[Opening INPUT MATERIAL section]

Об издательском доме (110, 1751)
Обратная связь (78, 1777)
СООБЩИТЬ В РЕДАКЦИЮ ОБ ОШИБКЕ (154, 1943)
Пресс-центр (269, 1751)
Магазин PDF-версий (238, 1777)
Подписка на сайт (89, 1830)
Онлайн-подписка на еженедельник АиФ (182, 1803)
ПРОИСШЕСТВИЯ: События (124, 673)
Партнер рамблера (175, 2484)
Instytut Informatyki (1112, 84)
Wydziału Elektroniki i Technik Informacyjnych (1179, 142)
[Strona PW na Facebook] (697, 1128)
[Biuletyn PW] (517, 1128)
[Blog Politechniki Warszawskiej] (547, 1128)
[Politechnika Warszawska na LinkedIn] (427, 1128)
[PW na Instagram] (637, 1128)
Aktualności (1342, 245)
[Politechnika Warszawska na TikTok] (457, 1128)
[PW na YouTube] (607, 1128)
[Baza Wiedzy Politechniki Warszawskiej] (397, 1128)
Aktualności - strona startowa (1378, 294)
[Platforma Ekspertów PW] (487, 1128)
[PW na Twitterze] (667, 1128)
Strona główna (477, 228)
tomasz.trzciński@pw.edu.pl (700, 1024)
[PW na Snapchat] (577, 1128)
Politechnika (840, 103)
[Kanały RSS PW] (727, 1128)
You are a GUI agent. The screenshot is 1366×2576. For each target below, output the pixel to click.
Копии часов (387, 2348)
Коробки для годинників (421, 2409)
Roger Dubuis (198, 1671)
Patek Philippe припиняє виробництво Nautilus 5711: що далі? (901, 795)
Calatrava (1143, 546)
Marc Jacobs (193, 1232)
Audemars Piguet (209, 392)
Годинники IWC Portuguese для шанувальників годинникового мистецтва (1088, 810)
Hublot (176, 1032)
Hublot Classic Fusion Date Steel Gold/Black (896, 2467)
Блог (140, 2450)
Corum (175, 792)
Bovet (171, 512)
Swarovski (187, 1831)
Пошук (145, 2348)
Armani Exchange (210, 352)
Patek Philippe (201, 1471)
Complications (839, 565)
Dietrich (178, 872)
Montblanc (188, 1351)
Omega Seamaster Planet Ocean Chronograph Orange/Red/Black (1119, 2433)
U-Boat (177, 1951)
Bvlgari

[Closing INPUT MATERIAL section]

From the listing above, extract every line exactly as it stands.

▶ [EXERCISE ANSWER]
Об издательском доме (110, 1751)
Обратная связь (78, 1777)
СООБЩИТЬ В РЕДАКЦИЮ ОБ ОШИБКЕ (154, 1943)
Пресс-центр (269, 1751)
Магазин PDF-версий (238, 1777)
Подписка на сайт (89, 1830)
Онлайн-подписка на еженедельник АиФ (182, 1803)
ПРОИСШЕСТВИЯ: События (124, 673)
Партнер рамблера (175, 2484)
Instytut Informatyki (1112, 84)
Wydziału Elektroniki i Technik Informacyjnych (1179, 142)
[Strona PW na Facebook] (697, 1128)
[Biuletyn PW] (517, 1128)
[Blog Politechniki Warszawskiej] (547, 1128)
[Politechnika Warszawska na LinkedIn] (427, 1128)
[PW na Instagram] (637, 1128)
Aktualności (1342, 245)
[Politechnika Warszawska na TikTok] (457, 1128)
[PW na YouTube] (607, 1128)
[Baza Wiedzy Politechniki Warszawskiej] (397, 1128)
Aktualności - strona startowa (1378, 294)
[Platforma Ekspertów PW] (487, 1128)
[PW na Twitterze] (667, 1128)
Strona główna (477, 228)
tomasz.trzciński@pw.edu.pl (700, 1024)
[PW na Snapchat] (577, 1128)
Politechnika (840, 103)
[Kanały RSS PW] (727, 1128)
You are a GUI agent. The screenshot is 1366×2576. For each target below, output the pixel to click.
Копии часов (387, 2348)
Коробки для годинників (421, 2409)
Roger Dubuis (198, 1671)
Patek Philippe припиняє виробництво Nautilus 5711: що далі? (901, 795)
Calatrava (1143, 546)
Marc Jacobs (193, 1232)
Audemars Piguet (209, 392)
Годинники IWC Portuguese для шанувальників годинникового мистецтва (1088, 810)
Hublot (176, 1032)
Hublot Classic Fusion Date Steel Gold/Black (896, 2467)
Блог (140, 2450)
Corum (175, 792)
Bovet (171, 512)
Swarovski (187, 1831)
Пошук (145, 2348)
Armani Exchange (210, 352)
Patek Philippe (201, 1471)
Complications (839, 565)
Dietrich (178, 872)
Montblanc (188, 1351)
Omega Seamaster Planet Ocean Chronograph Orange/Red/Black (1119, 2433)
U-Boat (177, 1951)
Bvlgari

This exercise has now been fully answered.